#### [Input for this task]
>>
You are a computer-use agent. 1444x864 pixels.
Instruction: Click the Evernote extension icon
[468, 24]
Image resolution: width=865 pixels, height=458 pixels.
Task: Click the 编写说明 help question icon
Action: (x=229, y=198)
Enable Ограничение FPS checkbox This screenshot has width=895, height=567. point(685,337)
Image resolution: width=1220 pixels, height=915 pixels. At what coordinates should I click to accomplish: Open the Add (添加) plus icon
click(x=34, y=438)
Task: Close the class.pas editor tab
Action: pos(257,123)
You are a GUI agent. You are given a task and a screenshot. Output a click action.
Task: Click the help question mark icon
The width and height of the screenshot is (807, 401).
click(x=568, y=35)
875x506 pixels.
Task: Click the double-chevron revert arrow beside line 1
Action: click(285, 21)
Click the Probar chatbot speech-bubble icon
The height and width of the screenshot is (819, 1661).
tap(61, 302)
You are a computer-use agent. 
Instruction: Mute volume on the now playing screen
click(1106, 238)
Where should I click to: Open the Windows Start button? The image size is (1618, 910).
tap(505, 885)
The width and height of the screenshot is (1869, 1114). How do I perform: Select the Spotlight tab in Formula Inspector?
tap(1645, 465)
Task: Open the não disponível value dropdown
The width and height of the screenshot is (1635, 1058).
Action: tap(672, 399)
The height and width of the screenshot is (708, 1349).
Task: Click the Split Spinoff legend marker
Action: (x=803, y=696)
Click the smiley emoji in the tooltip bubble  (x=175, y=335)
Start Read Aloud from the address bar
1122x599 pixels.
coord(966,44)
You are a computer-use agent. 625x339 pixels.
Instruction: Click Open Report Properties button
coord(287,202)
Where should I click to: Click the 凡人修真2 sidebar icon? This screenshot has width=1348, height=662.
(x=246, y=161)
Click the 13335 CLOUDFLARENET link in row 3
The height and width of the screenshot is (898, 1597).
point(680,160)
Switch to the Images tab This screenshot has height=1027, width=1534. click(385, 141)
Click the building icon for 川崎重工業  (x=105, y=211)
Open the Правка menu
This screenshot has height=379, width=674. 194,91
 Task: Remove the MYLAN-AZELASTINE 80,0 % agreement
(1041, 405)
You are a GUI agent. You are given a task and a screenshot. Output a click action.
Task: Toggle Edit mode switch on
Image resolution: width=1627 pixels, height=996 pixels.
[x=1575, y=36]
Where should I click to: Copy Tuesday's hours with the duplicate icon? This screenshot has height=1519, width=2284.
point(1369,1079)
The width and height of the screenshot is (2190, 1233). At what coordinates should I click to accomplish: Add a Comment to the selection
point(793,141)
<<
Only one stretch of the data above is needed. Restate it word for word, from the line containing "Instruction: Click the" through the line containing "Click the 13335 CLOUDFLARENET link in row 3", both ends included.

Instruction: Click the Evernote extension icon
[468, 24]
Image resolution: width=865 pixels, height=458 pixels.
Task: Click the 编写说明 help question icon
Action: (x=229, y=198)
Enable Ограничение FPS checkbox This screenshot has width=895, height=567. point(685,337)
Image resolution: width=1220 pixels, height=915 pixels. At what coordinates should I click to accomplish: Open the Add (添加) plus icon
click(x=34, y=438)
Task: Close the class.pas editor tab
Action: pos(257,123)
You are a GUI agent. You are given a task and a screenshot. Output a click action.
Task: Click the help question mark icon
The width and height of the screenshot is (807, 401).
click(x=568, y=35)
875x506 pixels.
Task: Click the double-chevron revert arrow beside line 1
Action: click(285, 21)
Click the Probar chatbot speech-bubble icon
The height and width of the screenshot is (819, 1661).
tap(61, 302)
You are a computer-use agent. 
Instruction: Mute volume on the now playing screen
click(1106, 238)
Where should I click to: Open the Windows Start button? The image size is (1618, 910).
tap(505, 885)
The width and height of the screenshot is (1869, 1114). How do I perform: Select the Spotlight tab in Formula Inspector?
tap(1645, 465)
Task: Open the não disponível value dropdown
The width and height of the screenshot is (1635, 1058).
Action: tap(672, 399)
The height and width of the screenshot is (708, 1349).
Task: Click the Split Spinoff legend marker
Action: (x=803, y=696)
Click the smiley emoji in the tooltip bubble  (x=175, y=335)
Start Read Aloud from the address bar
1122x599 pixels.
coord(966,44)
You are a computer-use agent. 625x339 pixels.
Instruction: Click Open Report Properties button
coord(287,202)
Where should I click to: Click the 凡人修真2 sidebar icon? This screenshot has width=1348, height=662.
(x=246, y=161)
Click the 13335 CLOUDFLARENET link in row 3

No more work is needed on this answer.